**Directions for this task:** In the material below, transcribe every line from the first through the line holding "Switch to the Website tab", exactly, and stop after that line.

**Supplied records:**
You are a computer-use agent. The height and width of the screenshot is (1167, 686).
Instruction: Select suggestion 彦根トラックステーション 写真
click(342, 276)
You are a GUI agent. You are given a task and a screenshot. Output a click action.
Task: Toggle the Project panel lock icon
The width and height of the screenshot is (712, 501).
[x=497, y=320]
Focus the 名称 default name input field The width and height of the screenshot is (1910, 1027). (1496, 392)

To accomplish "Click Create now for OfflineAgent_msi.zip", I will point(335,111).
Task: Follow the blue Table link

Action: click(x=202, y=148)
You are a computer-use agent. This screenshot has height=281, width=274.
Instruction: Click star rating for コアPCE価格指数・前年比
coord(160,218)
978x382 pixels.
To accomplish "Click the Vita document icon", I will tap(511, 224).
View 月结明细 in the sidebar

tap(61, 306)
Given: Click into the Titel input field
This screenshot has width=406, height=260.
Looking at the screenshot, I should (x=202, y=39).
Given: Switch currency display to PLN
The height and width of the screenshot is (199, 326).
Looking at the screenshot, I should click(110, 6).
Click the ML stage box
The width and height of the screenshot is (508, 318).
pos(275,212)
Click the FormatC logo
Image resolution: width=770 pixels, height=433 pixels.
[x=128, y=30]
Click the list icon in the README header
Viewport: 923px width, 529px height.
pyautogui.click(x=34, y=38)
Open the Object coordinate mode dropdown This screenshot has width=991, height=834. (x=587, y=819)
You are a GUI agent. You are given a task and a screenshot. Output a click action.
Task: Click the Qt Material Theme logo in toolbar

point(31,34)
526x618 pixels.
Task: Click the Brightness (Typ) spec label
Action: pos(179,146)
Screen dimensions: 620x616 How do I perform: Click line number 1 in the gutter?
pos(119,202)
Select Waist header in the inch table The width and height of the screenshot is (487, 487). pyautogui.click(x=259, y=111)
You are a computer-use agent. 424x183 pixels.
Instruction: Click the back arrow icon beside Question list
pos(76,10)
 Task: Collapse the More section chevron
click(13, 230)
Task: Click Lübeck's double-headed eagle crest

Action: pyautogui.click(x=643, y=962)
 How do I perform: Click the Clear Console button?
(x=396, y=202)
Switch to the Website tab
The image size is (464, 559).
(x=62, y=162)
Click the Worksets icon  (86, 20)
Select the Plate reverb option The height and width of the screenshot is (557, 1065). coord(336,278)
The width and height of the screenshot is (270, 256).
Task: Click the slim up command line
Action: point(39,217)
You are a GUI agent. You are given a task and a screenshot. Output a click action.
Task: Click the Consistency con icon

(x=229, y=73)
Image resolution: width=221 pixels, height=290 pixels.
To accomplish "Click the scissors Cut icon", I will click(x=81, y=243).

**Task output:**
You are a computer-use agent. The height and width of the screenshot is (1167, 686).
Instruction: Select suggestion 彦根トラックステーション 写真
click(342, 276)
You are a GUI agent. You are given a task and a screenshot. Output a click action.
Task: Toggle the Project panel lock icon
The width and height of the screenshot is (712, 501).
[x=497, y=320]
Focus the 名称 default name input field The width and height of the screenshot is (1910, 1027). (1496, 392)

To accomplish "Click Create now for OfflineAgent_msi.zip", I will point(335,111).
Task: Follow the blue Table link

Action: click(x=202, y=148)
You are a computer-use agent. This screenshot has height=281, width=274.
Instruction: Click star rating for コアPCE価格指数・前年比
coord(160,218)
978x382 pixels.
To accomplish "Click the Vita document icon", I will tap(511, 224).
View 月结明细 in the sidebar

tap(61, 306)
Given: Click into the Titel input field
This screenshot has width=406, height=260.
Looking at the screenshot, I should (x=202, y=39).
Given: Switch currency display to PLN
The height and width of the screenshot is (199, 326).
Looking at the screenshot, I should click(110, 6).
Click the ML stage box
The width and height of the screenshot is (508, 318).
pos(275,212)
Click the FormatC logo
Image resolution: width=770 pixels, height=433 pixels.
[x=128, y=30]
Click the list icon in the README header
Viewport: 923px width, 529px height.
pyautogui.click(x=34, y=38)
Open the Object coordinate mode dropdown This screenshot has width=991, height=834. (x=587, y=819)
You are a GUI agent. You are given a task and a screenshot. Output a click action.
Task: Click the Qt Material Theme logo in toolbar

point(31,34)
526x618 pixels.
Task: Click the Brightness (Typ) spec label
Action: pos(179,146)
Screen dimensions: 620x616 How do I perform: Click line number 1 in the gutter?
pos(119,202)
Select Waist header in the inch table The width and height of the screenshot is (487, 487). pyautogui.click(x=259, y=111)
You are a computer-use agent. 424x183 pixels.
Instruction: Click the back arrow icon beside Question list
pos(76,10)
 Task: Collapse the More section chevron
click(13, 230)
Task: Click Lübeck's double-headed eagle crest

Action: pyautogui.click(x=643, y=962)
 How do I perform: Click the Clear Console button?
(x=396, y=202)
Switch to the Website tab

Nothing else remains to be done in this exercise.